Maybe the darkness in our souls we most need to guard against is that very “shunning” that all too often can be practiced under superficial “righteousness.”  The phrase “Shun the Shunning” sounds cute but maybe is enough to work on today.  A bubble worth bursting.

 

Facing What You Absolutely Cannot Overcome

Wednesday, October 13th, 2010

Evil is illusion.  It has no “reality” per se in much the same way that darkness is nothing in and of itself but instead is the absence of light.   That being said, boy, at times it sure feels powerful, often overwhelmingly so.

So what can we do?

Maybe we start from the counter-intuitive notion that facing evil for which we have no defense, may in its own way be perfect.  Our evils, as a starting point, are perfectly attuned to our own weakness.  Restated, we don’t face the evils for which we have the strength to overcome.  Their pain is perfectly attuned to our sensitivities, their threat perfectly menaces what we value most.  They grow organically right out of the most uniquely debased parts of our particular beings.

Maybe “we can’t/ I can’t” is then the perfect blessing, something those involved in the 12 Step program have known for decades.  And another form of surrender is important beyond the surrender to powerlessness and to God.  After surrendering to God, we have to surrender to another.  Surrender to the powerlessness, surrender to God, surrender to another.
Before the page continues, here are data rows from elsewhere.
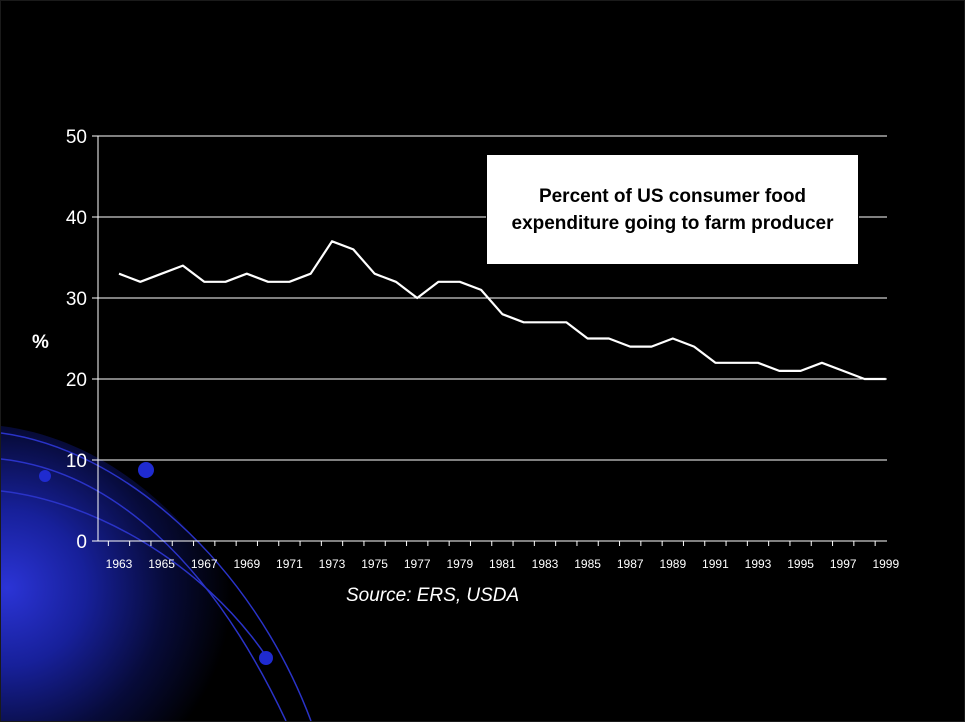 The height and width of the screenshot is (722, 965). What do you see at coordinates (76, 300) in the screenshot?
I see `y-tick-label: 30` at bounding box center [76, 300].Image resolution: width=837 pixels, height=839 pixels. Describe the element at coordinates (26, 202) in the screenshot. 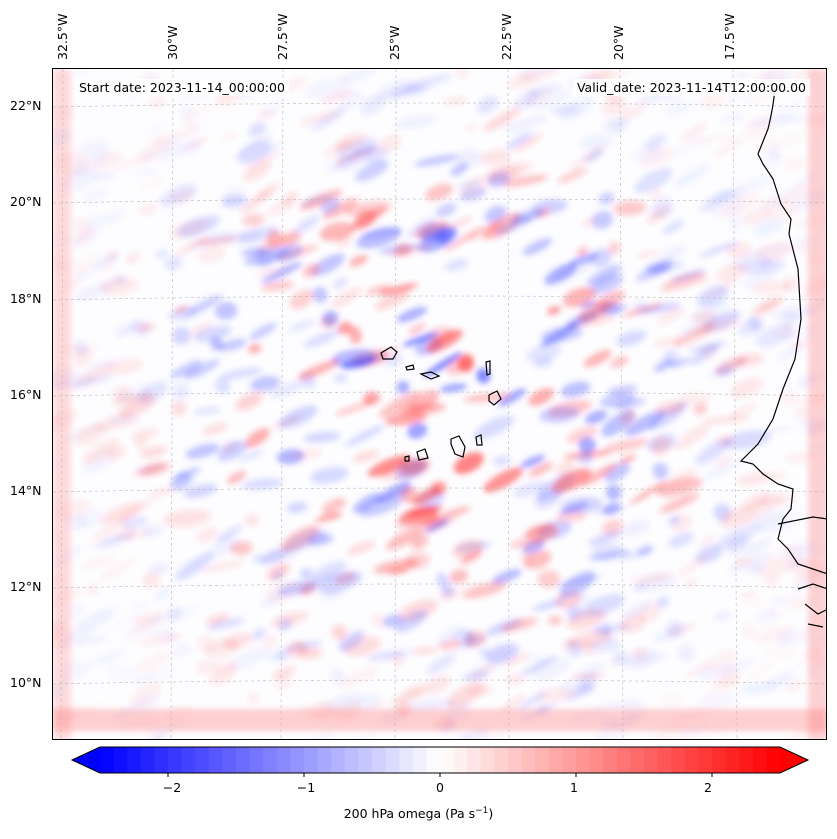

I see `lat-label-20n: 20°N` at that location.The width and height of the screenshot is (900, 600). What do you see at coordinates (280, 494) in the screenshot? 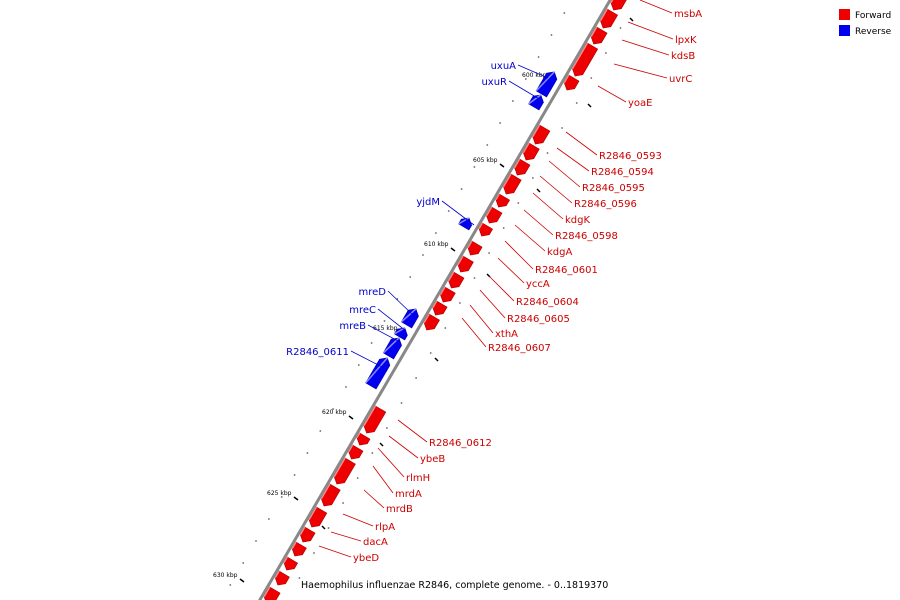
I see `tick-label: 625 kbp` at bounding box center [280, 494].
This is a hard surrender to speak of.   Surrendering in this regard is fraught with serious challenges, surrendering to the wrong person being chief among them.   The wrong person is one who points to him or herself as the “answer.”  It is the person with whom co-dependent attachments readily form.

The right person is a fellow traveler.  It is a person who regards themselves with the healthy and helpful humility that allows the spacious God needs to accomplish His aims.

Evil must exist within darkness and secrecy.  Shining the light of our own powerlessness, of God’s love and wisdom, and of a trusted fellow traveler on that evil over which we have no power inevitably leads us away from evil simply by seeing the evil for what it is in a way that stresses rigorous honesty as well as accountability.  From those lights we see truth, we know power.  We also settle deeply into the love that is the Divine.  As the book “Heaven and Hell” phrases it, “Love is what is receptive of every heavenly quality — that is, of peace, intelligence, wisdom, and happiness. Love is receptive of everything that is in harmony with it.”